ANOVA

2BK team: Bakhareva, Borisenko, Kireeva, Kuzmicheva

15/03/2019

Indentifying topic and describing individual contribution

Hello. We are 2BK. Our topic is “Politics”. The country we have chosen for studying is Ireland (round 8). Team members are Bakhareva Anastasia, Borisenko Iana, Kireeva Irina, Kuzmicheva Daria. We have focused on the results of the surveys connected both with politics in Ireland.

During the discussion of Ireland as a object of our research, we found out, that it is a quite welfare country. It is on the sixth place on a scale of human development index, which is extremely cool. However, this index, which is composed of life expectancy, education, and per capita income indicators, does not include the political aspects of a country.
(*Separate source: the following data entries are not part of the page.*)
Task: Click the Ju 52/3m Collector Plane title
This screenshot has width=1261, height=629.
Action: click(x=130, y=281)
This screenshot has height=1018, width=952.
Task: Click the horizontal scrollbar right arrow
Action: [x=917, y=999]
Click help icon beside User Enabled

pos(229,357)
Since our research topic is Politics, we were concerned with this fact, and tried to figure out and explore, how does involvement in politics affect life satisfaction in Ireland. Our expectations were that the most interested in politics people have the highest level of life satisfaction, comparing to other people who are not that interested in political processes.

As for individual contribution, there it is done as follows:

Preparing data for analysis

Our research question is “Do irish people who are interested in politics to different extents have the same level of life satisfaction?”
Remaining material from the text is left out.